Task to complete: State the number of lines with "heading" in the listing, leaving out everything else.

· · ·

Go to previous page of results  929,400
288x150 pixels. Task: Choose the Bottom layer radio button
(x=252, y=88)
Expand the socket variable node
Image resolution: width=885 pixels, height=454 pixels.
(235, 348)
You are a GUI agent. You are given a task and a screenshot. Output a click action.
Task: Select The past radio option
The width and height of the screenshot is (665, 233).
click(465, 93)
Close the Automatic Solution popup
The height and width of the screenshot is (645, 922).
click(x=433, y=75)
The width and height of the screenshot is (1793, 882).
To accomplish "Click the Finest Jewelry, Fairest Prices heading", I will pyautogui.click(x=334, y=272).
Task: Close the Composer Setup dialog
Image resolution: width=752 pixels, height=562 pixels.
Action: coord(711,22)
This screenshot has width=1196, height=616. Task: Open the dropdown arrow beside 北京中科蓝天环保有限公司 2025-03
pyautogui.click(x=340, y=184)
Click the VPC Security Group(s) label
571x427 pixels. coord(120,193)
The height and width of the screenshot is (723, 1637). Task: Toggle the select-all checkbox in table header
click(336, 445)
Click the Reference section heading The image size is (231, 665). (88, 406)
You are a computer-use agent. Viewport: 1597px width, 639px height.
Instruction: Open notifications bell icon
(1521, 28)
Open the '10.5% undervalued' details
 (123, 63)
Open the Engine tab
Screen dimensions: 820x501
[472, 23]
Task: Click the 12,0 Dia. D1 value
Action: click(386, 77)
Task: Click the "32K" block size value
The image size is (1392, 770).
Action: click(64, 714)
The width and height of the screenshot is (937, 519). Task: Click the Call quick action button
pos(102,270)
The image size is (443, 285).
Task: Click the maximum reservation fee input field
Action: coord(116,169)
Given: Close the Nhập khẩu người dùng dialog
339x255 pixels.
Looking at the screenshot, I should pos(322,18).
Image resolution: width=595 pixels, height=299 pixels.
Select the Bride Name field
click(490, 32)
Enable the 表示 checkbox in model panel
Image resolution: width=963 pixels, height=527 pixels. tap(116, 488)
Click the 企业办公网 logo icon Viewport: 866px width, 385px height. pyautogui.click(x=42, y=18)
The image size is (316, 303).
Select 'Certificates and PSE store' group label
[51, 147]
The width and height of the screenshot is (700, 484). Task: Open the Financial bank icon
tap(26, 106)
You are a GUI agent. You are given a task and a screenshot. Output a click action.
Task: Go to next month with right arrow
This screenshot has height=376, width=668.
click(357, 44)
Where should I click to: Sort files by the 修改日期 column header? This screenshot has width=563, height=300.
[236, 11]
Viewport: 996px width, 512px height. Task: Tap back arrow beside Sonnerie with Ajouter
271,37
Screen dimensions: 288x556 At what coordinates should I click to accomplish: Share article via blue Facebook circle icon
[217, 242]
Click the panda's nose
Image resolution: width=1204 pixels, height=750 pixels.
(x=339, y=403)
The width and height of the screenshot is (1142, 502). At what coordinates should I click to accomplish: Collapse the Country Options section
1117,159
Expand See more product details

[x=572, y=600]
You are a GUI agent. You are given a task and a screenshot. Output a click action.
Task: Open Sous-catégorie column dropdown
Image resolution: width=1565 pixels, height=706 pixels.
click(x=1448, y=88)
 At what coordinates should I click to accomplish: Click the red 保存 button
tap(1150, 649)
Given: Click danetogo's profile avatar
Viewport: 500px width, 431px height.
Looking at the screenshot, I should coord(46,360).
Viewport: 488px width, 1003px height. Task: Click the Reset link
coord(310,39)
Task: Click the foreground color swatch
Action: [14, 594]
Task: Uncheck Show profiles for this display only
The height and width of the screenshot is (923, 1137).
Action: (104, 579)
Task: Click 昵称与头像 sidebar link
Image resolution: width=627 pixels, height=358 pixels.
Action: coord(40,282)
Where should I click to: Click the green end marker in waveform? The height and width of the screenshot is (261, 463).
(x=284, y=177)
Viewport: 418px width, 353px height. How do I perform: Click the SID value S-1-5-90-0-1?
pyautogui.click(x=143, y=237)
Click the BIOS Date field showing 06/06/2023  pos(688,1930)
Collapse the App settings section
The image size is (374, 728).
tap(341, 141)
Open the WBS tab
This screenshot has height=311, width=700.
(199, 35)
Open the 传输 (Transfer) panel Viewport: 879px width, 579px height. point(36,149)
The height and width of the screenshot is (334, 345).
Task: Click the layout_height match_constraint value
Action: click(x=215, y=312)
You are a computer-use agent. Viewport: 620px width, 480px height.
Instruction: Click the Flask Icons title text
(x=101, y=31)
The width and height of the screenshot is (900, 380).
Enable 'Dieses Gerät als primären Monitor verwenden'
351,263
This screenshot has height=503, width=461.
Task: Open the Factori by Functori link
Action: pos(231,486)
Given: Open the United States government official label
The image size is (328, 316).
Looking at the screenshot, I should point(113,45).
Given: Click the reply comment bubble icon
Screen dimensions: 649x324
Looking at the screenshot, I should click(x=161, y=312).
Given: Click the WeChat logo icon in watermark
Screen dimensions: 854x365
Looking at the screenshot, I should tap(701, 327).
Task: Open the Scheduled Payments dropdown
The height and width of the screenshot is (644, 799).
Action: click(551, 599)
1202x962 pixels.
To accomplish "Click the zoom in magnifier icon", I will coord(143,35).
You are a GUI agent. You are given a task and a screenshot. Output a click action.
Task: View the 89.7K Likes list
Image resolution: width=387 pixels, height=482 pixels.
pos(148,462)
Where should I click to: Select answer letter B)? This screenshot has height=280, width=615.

· · ·

Solution: 2